Espace d'échange de la diaspora congolaise.
Résumé d’un entretien de Me MOUDILENO MASSENGO avec un correspondant de Presse
I - Au cours du Forum pour la paix, l’unité nationale, la démocratie et la reconstruction qu’avait organisé Dénis SASSOU NGUESSO au mois de janvier 1998, – après sa célèbre victoire (sic) du 15 octobre 1997 sur Pascal LISSOUBA et Bernard KOLELAS, – certains participants avaient demandé que le grand vainqueur porte désormais le titre de Maréchal. Fort heureusement, la majorité ainsi que l’intéressé lui-même firent entendre raison à ces exaltés et bornés. Exaltés et bornés parce qu’ils ne voyaient l’avenir du Congo post-conflits armés, post-victoire de SASSOU NGUESSO qu’en termes de triomphe de la milice de ce dernier sur celles des vaincus en fuite.

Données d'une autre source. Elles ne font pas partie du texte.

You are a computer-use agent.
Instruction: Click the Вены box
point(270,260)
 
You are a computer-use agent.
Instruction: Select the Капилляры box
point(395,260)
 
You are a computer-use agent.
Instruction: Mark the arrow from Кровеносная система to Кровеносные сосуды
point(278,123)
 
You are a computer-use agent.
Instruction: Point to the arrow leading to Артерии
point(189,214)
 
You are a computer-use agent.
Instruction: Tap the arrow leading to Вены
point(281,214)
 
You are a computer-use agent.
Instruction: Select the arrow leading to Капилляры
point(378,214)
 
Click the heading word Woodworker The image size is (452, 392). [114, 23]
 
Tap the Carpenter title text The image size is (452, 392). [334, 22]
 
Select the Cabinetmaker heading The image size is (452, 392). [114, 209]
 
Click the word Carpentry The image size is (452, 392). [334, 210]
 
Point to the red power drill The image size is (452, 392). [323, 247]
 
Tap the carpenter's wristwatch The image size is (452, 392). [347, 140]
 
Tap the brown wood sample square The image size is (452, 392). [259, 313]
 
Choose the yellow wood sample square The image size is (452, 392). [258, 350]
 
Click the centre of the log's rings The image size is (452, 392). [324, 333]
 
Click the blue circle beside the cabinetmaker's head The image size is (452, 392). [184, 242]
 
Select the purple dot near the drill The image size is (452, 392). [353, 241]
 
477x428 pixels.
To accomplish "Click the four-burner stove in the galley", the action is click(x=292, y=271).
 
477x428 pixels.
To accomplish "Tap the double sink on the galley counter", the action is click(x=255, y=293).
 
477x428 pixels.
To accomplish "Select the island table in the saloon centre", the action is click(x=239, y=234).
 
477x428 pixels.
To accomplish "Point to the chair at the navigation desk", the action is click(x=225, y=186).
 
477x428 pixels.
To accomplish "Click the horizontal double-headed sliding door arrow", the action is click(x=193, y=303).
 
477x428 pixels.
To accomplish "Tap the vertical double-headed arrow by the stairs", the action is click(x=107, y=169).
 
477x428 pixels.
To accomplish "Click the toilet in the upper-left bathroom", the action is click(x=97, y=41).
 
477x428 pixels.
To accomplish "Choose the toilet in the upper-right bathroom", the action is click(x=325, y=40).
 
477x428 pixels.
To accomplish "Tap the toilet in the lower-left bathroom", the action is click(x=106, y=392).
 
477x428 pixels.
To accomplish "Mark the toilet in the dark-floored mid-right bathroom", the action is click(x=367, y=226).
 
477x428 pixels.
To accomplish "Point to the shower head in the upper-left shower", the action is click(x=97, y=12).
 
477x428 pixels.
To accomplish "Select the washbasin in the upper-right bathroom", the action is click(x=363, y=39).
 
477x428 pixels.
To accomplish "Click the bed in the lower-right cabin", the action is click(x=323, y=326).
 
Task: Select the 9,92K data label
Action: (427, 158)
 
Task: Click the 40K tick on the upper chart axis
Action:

Douze ans après, beaucoup se demandent si ces exaltés, ces bornés avaient réellement entendu raison, bien compris que la victoire militaire de 1997 était une honte et devait s’épurer, se transformer en devenant une victoire politique, se mettre au service du bien de tous. Oui, douze ans après, on se demande si ces esprits avaient bien réalisé que le destin du Congo, après le 15 octobre, était de se reconstruire à la lumière des principes de la démocratie et de leur juste application et non à l’ombre des stratégies ambiguës et perverses tels que le double jeu, le double langage, l’andzimbisme, le manque de clarté et de fermeté dans les décisions, la méfiance systématique vis-à-vis de l’autre, la définition de celui-ci de façon primitive c’est-à-dire à partir des critères hérités du régionalisme, du tribalisme.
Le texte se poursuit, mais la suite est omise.